Macroeconomic trends impacting the due diligence landscape: 2023 outlook
We ushered in 2023 amid a very uncertain economic environment. With high inflation, rising interest rates, and an up-and-down stock market, it’s time for investors to rethink their investment strategies and spend time understanding how the next year or two will shape their returns and investment thesis.
Let’s first look back a couple of years. Government stimulus, a low-interest-rate environment, and a surging stock market created an endless supply of capital on favorable terms to investors. Consequently, 2021 M&A activity reached new highs as we saw a huge volume of transactions (both public and private) involving middle-market and lower-middle-market deals.
Investors, investment bankers, and third-party professionals could barely keep pace with the activity. Throughout the first half of 2022, activity remained robust, despite signals that the market was entering a downturn. The second half of 2022 proved especially challenging as credit markets froze, traditional capital sources took a pause, and many transactions were pushed to the back burner. We experienced a fallout in the once-robust SPAC market as that sector found itself with little or no access to PIPE financing, and sellers hesitant about a public market environment where a significant amount of their proceeds would be tied up in public equities. We expect that the SPAC market will continue to experience significant headwinds in 2023, with many more bankruptcies and winddowns to come.
Valuations are still high and will likely be adjusted downward. However, we are seeing lags in both buyer and seller expectations creating misalignment between the parties. While alternative and private credit in the lower middle market is still available, it comes at a much higher cost as lenders are more careful and diligent with their underwriting processes. This seems to be a common theme throughout the environment – the approach to due diligence is changing.

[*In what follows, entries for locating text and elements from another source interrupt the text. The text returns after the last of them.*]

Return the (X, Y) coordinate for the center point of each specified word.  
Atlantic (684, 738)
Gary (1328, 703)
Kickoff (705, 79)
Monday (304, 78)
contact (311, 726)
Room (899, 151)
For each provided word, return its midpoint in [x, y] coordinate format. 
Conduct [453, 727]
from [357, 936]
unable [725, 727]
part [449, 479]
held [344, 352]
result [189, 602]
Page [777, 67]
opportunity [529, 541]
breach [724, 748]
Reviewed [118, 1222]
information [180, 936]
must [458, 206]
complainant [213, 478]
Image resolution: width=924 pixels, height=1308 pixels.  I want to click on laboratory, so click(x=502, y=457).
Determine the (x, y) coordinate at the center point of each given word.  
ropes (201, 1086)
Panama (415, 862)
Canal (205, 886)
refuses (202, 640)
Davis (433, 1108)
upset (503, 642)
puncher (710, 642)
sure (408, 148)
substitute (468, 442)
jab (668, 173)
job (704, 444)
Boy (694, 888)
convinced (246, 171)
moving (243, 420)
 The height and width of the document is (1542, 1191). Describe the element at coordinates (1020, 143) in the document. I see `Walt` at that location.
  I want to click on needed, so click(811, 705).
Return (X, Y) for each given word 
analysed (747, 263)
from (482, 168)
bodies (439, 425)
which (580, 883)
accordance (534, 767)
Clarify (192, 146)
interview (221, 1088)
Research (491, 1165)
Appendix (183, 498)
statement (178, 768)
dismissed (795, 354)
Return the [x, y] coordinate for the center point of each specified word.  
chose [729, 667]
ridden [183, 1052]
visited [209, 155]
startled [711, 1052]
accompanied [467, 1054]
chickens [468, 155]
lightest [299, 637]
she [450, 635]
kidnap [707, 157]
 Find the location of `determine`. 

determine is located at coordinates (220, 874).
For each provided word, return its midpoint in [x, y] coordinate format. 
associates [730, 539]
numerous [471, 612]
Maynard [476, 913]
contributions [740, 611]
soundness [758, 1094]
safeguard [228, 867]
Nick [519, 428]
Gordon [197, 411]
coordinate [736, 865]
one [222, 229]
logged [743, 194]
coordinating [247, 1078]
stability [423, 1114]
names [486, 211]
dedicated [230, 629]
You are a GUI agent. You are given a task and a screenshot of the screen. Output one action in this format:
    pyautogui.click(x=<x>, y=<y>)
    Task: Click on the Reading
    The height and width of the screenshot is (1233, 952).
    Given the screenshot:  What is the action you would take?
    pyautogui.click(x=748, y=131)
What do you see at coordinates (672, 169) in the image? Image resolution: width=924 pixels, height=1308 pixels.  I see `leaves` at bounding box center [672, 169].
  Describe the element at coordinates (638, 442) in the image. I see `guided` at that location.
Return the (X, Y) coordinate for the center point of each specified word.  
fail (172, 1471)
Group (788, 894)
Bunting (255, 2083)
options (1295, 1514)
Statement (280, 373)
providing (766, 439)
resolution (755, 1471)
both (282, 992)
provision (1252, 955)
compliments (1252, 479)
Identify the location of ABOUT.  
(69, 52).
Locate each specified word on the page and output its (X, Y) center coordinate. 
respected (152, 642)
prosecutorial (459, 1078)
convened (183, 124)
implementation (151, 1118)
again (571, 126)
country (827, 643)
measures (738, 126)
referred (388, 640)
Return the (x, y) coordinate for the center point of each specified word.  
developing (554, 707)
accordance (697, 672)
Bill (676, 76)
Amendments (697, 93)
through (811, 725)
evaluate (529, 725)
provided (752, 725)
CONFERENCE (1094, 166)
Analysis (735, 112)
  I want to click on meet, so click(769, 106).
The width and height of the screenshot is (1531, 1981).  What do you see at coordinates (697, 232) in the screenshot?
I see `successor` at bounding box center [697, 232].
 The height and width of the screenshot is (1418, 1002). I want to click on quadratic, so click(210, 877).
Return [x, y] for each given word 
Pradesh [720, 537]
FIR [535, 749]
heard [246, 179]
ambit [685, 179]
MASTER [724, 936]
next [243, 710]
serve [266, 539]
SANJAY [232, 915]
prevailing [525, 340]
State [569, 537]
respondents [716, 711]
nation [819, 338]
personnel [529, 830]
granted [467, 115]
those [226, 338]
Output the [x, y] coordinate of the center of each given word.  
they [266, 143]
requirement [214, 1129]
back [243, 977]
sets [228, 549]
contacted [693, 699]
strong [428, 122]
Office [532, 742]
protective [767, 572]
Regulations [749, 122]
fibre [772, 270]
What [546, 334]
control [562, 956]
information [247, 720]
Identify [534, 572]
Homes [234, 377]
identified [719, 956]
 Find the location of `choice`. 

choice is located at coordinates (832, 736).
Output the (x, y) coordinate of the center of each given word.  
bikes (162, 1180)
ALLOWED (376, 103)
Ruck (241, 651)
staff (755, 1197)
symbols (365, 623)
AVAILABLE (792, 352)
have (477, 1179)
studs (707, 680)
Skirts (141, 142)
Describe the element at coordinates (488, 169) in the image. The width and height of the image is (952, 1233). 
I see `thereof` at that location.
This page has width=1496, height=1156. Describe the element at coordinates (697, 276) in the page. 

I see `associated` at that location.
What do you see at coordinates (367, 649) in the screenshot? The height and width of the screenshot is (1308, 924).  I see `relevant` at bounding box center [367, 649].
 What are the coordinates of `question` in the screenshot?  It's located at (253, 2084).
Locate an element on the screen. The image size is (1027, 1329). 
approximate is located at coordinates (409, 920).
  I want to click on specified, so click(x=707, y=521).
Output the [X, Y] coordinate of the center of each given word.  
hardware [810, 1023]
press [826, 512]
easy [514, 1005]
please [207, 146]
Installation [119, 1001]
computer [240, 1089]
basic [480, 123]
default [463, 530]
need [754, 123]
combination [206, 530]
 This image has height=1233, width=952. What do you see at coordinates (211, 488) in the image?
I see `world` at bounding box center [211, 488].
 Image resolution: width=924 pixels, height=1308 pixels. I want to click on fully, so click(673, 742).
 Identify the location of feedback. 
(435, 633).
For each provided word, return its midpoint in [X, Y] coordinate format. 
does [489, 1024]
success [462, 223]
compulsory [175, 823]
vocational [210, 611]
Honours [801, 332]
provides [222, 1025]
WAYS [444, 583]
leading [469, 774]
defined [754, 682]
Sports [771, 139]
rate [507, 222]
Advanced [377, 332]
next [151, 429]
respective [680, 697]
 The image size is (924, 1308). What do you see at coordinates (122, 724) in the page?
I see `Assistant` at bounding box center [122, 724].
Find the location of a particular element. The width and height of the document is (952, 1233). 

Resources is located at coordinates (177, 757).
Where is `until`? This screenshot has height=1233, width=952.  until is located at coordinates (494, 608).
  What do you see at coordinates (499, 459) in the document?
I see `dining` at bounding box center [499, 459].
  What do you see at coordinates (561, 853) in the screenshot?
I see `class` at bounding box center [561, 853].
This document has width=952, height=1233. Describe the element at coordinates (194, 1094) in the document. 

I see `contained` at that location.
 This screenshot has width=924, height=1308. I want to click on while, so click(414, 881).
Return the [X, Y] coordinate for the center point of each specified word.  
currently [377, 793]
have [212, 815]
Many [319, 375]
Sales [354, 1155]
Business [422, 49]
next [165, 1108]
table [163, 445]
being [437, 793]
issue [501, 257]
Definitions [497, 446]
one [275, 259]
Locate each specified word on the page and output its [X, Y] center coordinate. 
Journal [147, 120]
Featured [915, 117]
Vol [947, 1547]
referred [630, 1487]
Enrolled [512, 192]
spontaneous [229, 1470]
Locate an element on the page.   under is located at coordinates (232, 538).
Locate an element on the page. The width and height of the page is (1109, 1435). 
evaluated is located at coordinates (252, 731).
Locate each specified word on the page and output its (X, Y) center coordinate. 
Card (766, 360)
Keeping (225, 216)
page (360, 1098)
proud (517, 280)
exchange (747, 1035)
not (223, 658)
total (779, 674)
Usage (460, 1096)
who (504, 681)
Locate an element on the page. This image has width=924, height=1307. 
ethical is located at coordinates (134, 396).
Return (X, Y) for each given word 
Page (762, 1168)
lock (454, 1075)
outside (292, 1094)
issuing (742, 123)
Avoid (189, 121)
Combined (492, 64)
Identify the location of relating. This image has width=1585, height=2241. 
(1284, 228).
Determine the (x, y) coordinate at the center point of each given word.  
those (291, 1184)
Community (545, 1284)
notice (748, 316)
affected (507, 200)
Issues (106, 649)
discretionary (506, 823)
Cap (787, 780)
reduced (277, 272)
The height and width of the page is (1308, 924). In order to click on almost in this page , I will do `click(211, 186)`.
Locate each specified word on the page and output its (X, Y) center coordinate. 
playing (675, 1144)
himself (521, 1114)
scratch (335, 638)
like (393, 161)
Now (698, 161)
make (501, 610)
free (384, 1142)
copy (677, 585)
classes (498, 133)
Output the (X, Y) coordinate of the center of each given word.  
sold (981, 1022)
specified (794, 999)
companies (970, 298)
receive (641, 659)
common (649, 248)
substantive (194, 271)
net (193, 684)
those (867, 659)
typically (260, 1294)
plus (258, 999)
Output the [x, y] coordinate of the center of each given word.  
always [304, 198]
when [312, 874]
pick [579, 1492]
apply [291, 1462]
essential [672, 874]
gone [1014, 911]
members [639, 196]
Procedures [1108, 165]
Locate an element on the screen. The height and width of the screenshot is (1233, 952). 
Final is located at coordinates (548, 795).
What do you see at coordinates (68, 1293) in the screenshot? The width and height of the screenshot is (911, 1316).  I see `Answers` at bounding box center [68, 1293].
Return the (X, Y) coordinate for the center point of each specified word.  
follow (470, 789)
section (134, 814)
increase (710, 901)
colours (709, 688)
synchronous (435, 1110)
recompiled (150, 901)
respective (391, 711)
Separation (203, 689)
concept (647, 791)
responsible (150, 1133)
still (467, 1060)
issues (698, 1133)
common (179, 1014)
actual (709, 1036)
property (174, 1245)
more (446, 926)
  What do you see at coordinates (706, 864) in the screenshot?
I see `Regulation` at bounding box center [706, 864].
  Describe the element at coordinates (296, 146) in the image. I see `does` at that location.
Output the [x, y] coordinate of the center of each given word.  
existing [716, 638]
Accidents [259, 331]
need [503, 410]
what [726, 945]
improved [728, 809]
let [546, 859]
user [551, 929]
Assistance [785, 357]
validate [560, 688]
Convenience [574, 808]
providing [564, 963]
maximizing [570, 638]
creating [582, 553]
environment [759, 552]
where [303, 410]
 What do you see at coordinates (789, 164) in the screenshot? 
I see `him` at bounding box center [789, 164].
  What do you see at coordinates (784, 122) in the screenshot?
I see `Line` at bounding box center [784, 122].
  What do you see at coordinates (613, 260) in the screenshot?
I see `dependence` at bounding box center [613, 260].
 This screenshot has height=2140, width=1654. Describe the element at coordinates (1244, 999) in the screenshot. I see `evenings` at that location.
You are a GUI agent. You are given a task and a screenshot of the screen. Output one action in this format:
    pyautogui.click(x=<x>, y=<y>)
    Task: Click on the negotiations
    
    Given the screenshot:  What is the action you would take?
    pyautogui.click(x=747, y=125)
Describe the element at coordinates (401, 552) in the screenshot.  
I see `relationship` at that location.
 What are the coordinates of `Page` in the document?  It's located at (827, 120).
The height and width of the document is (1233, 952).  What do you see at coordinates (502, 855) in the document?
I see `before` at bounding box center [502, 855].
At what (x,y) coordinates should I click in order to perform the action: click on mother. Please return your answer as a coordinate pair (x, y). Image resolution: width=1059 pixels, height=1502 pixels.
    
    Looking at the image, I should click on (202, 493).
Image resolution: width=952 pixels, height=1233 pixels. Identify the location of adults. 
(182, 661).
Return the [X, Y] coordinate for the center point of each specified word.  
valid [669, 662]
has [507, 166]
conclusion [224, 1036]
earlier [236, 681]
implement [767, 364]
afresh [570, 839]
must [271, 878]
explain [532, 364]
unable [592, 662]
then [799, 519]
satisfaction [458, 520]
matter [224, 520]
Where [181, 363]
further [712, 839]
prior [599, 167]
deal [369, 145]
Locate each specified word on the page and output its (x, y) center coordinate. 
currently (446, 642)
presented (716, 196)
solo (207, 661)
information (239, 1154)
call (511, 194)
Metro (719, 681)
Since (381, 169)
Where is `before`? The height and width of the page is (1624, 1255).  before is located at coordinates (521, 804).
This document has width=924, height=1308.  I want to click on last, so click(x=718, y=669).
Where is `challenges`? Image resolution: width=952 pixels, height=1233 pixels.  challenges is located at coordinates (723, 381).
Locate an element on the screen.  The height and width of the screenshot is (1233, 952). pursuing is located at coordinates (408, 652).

Both the buy-side and the sell-side due diligence process feel different from what we experienced during the height of the pandemic and into 2022, where the processes generally happened in a compressed time, ramping up before clients secured exclusivity. This pushed buyers to rely more heavily on sell-side due diligence findings.
Processes have now slowed. Buyers have returned to a pre-pandemic structure where, unless a process is very competitive, they will not spend significant dollars until they are awarded exclusivity. Also, the diligence process is becoming phased, with business/commercial diligence leading the way, followed by financial, tax, legal, and other work streams.
It used to be that pro forma adjustments, mostly positive for the seller, positioned the business using a 12-month run-rate. Some sell-side processes went so far as to incorporate pro forma adjustments based on future events/transactions that may or may not be contractual. Let’s face it, the latter adjustments belong as “EBITDA other considerations” and should be reflected in the financial projections. Today, these adjustments are being discounted heavily in valuations, with sellers being asked to have more skin in the game through earn-out structures or seller notes.
We are seeing far more scrutiny with synergies adjustments, even in refinancing transactions. Lenders want to see support and, where possible, a trend showing that synergies are being realized. Previously, much of the discussion around synergies was taken at face value.
Very little time is being spent on post-COVID adjustments, with the impacts of closures, government stimulus, etc., now in the rearview mirror. Buyers are focusing on current and future trends.
At the peak of the M&A frenzy, investment bankers – in their rush to bring companies to market – didn’t want sellers to spend the time to have critical baseline financial information available. Now, we’re seeing more sellers hiring accounting advisory professionals, interim CFOs/controllers, and others to clean up the financials and get them close to GAAP. This process allows the sell-side due diligence team to hit the ground running, leading to more efficient processes and creating less stress as buyers, too, ramp up their diligence process. However, it does delay the market launch.
Every dollar counts. Materiality thresholds are lower as power shifts to buyers. Bankers no longer have the leverage to pit multiple parties against one another. Recurring and non-recurring adjustments are being heavily analyzed, with close attention to the nature of the adjustments and year-over-year trends. There is greater understanding that there will always be a level of recurring non-recurring adjustments that should be factored into the analysis.
For many investors, management teams as well as key employees are being integrated into their investment thesis. Background checks that raise questions are another reason to take pause. Buyers, instead of pushing this to post-closing, are now using this to force change as a condition of closing. Until recently, sensitivities and fear of losing a transaction by making management team changes were prevalent. But that was when you had multiple parties vying for the same asset, so open conversations were few and far between.